→ **Aim of the task**
Rewrite the lines starting at the one that contains "The width and height of the screenshot is (867, 431)." and ending at the one that contains "Click the magnifier", replacing "magnifier icon" with "magnifying glass icon" and leaving everything else unchanged.

→ **Provided data**
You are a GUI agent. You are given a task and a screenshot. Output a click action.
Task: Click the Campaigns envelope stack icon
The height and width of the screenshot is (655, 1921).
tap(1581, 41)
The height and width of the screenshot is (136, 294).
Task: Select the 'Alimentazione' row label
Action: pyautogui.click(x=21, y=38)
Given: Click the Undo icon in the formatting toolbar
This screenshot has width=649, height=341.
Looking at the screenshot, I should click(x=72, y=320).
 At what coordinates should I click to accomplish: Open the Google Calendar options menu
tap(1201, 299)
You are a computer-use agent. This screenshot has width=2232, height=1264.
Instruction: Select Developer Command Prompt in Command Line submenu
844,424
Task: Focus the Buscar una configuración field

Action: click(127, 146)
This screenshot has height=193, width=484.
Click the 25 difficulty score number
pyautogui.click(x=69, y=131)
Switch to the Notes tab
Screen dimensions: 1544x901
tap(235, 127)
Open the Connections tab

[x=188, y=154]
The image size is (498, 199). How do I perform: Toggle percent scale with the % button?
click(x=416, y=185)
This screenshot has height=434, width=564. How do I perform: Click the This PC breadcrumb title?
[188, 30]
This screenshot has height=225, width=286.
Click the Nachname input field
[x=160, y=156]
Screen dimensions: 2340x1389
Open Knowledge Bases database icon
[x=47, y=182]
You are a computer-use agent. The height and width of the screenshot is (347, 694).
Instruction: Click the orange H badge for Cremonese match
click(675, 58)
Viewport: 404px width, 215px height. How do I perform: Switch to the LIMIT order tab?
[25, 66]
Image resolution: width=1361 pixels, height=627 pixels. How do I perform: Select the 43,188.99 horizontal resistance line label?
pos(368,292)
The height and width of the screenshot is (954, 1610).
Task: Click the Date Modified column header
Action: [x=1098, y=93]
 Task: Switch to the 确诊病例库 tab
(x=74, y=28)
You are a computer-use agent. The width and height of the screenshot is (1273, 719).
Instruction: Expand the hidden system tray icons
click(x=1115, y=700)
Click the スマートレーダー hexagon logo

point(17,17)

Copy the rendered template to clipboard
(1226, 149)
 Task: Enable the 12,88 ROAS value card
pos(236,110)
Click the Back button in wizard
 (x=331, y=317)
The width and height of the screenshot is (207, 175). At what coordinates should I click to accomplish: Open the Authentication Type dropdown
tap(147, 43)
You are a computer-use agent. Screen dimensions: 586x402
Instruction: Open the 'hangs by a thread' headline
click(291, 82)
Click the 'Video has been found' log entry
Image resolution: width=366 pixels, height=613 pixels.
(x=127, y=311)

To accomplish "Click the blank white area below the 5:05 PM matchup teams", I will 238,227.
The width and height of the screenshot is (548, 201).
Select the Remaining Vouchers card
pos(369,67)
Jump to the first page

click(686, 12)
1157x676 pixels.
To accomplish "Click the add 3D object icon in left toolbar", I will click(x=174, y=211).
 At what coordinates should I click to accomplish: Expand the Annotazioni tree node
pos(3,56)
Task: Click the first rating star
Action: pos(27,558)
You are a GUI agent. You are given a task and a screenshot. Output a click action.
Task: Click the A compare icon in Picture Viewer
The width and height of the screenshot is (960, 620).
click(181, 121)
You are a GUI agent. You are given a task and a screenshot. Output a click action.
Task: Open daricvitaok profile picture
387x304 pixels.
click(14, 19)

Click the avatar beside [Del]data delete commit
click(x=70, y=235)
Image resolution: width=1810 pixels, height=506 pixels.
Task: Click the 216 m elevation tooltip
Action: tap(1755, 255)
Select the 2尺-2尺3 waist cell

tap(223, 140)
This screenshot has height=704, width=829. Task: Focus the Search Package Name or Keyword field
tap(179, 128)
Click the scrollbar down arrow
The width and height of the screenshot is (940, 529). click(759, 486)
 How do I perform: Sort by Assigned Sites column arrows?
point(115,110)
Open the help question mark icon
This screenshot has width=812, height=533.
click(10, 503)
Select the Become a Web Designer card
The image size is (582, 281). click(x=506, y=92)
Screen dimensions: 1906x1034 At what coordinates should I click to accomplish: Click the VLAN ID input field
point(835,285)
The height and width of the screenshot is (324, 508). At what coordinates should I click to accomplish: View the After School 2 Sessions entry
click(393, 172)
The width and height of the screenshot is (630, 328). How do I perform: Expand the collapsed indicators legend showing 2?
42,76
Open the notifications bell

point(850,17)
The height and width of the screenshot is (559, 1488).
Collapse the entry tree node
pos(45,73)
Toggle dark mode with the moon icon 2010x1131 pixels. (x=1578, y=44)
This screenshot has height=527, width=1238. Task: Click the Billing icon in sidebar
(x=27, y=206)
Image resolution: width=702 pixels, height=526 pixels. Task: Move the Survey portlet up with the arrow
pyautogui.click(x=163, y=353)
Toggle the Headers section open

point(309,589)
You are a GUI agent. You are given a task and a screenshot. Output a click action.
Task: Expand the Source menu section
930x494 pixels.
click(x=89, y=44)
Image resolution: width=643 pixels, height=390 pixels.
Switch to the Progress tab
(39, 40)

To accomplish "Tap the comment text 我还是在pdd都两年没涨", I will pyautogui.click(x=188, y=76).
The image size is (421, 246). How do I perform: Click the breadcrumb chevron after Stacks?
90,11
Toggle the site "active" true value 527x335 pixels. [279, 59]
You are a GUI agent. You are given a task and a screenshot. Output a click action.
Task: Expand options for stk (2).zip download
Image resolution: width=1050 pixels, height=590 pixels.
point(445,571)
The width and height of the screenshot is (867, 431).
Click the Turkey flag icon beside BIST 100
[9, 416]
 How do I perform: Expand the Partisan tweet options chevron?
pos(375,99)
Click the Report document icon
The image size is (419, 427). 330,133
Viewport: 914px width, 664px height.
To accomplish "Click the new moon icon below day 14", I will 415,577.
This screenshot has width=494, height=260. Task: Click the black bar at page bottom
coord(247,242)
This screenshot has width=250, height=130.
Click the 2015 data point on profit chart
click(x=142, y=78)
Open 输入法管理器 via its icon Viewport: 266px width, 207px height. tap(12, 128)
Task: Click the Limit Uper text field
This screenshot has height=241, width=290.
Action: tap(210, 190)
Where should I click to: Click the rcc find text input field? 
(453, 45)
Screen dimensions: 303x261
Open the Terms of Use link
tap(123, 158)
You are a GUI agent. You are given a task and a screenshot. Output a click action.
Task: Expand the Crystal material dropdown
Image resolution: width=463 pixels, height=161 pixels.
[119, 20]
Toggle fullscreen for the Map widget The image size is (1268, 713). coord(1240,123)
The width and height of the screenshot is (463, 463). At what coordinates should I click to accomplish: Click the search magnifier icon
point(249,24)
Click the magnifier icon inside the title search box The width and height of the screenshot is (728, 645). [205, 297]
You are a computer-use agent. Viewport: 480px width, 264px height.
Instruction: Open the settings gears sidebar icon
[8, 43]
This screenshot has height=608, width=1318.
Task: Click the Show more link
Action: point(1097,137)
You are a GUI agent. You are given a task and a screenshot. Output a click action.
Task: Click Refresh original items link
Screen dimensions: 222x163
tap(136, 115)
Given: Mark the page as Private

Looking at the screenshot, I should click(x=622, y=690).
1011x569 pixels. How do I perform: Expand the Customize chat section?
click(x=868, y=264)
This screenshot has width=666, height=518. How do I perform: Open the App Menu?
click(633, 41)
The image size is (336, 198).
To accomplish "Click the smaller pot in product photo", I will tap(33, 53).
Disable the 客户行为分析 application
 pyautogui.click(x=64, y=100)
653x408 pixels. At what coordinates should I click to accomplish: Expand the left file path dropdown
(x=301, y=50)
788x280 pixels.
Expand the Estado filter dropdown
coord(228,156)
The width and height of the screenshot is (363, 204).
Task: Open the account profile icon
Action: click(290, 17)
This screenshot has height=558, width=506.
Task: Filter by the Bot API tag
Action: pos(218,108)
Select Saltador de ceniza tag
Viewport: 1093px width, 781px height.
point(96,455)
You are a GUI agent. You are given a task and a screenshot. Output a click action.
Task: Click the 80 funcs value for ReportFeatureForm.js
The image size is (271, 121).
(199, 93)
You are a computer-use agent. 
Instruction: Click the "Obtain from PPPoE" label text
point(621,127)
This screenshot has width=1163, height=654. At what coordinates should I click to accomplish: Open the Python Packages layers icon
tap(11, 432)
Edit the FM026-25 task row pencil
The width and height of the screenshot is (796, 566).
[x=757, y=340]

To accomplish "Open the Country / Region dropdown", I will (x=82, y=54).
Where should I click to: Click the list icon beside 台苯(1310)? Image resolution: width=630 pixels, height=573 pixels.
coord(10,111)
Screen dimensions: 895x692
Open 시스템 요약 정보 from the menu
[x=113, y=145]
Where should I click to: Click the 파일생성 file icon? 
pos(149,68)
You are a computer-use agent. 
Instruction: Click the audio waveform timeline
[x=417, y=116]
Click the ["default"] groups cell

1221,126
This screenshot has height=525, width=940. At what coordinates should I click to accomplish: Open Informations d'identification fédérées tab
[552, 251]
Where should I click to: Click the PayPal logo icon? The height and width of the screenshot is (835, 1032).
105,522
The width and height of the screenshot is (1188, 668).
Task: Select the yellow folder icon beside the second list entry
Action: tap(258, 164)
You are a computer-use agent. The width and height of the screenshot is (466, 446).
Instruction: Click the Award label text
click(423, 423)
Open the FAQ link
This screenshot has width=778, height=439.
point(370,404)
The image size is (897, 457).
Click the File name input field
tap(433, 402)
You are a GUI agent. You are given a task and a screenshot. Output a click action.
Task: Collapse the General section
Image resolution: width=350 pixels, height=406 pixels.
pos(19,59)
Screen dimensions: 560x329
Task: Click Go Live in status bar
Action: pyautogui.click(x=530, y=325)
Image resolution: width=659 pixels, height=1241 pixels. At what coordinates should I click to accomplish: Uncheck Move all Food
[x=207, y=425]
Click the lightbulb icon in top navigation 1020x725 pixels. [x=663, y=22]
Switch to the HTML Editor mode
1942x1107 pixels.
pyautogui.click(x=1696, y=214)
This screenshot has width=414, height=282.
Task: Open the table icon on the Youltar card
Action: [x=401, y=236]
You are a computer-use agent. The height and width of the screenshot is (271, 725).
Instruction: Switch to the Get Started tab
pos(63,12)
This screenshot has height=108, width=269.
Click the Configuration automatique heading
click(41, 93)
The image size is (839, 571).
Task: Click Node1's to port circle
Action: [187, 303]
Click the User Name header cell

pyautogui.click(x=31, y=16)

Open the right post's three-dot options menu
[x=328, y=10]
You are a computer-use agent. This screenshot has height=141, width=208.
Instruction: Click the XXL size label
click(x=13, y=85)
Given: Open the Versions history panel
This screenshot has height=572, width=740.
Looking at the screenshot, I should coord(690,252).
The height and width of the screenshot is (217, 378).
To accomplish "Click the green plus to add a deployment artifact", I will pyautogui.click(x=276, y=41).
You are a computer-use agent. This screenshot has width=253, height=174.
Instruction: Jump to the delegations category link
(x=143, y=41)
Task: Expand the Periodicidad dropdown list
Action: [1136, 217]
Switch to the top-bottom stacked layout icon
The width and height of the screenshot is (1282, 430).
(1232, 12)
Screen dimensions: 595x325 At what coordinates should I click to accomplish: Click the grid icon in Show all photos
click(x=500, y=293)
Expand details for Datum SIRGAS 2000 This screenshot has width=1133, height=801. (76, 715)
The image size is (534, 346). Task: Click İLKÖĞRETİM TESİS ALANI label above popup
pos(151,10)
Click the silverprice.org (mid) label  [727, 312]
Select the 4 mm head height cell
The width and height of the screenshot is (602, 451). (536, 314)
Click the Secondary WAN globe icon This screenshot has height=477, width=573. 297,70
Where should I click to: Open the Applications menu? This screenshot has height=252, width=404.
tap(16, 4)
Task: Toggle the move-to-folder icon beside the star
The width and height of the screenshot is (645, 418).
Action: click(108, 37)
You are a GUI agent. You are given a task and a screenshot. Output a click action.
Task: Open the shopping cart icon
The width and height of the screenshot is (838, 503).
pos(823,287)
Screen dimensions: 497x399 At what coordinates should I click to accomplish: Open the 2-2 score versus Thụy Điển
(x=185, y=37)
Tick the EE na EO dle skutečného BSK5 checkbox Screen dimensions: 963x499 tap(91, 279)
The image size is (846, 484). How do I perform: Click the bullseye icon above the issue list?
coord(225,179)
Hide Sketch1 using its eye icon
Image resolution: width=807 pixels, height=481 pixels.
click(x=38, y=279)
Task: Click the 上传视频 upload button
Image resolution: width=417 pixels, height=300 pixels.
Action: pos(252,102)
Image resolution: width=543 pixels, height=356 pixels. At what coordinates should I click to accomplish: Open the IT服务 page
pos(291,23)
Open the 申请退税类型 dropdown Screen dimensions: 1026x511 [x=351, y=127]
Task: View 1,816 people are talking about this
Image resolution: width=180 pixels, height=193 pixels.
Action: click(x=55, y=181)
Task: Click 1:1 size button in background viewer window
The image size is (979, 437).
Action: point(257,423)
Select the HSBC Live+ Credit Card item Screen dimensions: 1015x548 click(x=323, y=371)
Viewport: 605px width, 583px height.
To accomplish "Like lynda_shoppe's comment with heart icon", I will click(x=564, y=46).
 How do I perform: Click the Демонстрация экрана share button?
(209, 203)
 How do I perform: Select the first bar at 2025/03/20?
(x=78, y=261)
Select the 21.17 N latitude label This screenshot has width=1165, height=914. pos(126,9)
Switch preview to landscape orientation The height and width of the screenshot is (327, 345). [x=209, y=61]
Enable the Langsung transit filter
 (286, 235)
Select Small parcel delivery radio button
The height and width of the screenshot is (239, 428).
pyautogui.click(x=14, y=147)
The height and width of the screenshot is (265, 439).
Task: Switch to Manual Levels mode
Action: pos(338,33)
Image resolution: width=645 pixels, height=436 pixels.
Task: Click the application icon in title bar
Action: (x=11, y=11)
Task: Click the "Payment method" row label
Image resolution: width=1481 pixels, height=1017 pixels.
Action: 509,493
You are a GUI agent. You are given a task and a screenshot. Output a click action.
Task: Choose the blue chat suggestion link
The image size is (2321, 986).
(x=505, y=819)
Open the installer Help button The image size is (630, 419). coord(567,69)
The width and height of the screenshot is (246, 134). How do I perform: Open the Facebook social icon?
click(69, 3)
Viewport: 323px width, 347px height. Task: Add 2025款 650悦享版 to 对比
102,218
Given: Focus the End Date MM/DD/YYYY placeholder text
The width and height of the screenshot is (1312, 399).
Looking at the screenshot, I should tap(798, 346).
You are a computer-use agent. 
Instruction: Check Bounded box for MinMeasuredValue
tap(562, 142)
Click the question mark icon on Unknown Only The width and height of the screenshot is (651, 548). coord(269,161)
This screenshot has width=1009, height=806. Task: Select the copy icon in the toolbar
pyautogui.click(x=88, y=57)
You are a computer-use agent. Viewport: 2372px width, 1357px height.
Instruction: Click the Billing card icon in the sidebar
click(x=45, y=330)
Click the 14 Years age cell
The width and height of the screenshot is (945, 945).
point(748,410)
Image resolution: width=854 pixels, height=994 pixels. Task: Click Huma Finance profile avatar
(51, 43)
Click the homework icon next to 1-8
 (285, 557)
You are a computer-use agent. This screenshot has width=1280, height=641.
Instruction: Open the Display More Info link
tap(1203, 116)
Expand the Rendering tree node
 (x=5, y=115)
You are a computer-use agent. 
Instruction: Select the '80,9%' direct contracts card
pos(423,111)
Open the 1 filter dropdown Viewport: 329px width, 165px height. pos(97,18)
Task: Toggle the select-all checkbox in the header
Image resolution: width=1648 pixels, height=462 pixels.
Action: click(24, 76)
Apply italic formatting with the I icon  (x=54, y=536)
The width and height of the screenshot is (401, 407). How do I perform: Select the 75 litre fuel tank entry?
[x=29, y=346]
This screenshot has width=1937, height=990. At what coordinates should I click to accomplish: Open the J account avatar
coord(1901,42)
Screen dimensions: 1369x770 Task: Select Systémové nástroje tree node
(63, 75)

→ **Solution to the exercise**
The width and height of the screenshot is (867, 431).
Click the Turkey flag icon beside BIST 100
[9, 416]
 How do I perform: Expand the Partisan tweet options chevron?
pos(375,99)
Click the Report document icon
The image size is (419, 427). 330,133
Viewport: 914px width, 664px height.
To accomplish "Click the new moon icon below day 14", I will 415,577.
This screenshot has width=494, height=260. Task: Click the black bar at page bottom
coord(247,242)
This screenshot has width=250, height=130.
Click the 2015 data point on profit chart
click(x=142, y=78)
Open 输入法管理器 via its icon Viewport: 266px width, 207px height. tap(12, 128)
Task: Click the Limit Uper text field
This screenshot has height=241, width=290.
Action: tap(210, 190)
Where should I click to: Click the rcc find text input field? 
(453, 45)
Screen dimensions: 303x261
Open the Terms of Use link
tap(123, 158)
You are a GUI agent. You are given a task and a screenshot. Output a click action.
Task: Expand the Crystal material dropdown
Image resolution: width=463 pixels, height=161 pixels.
[119, 20]
Toggle fullscreen for the Map widget The image size is (1268, 713). coord(1240,123)
The width and height of the screenshot is (463, 463). At what coordinates should I click to accomplish: Click the search magnifying glass icon
point(249,24)
Click the magnifying glass icon inside the title search box The width and height of the screenshot is (728, 645). [205, 297]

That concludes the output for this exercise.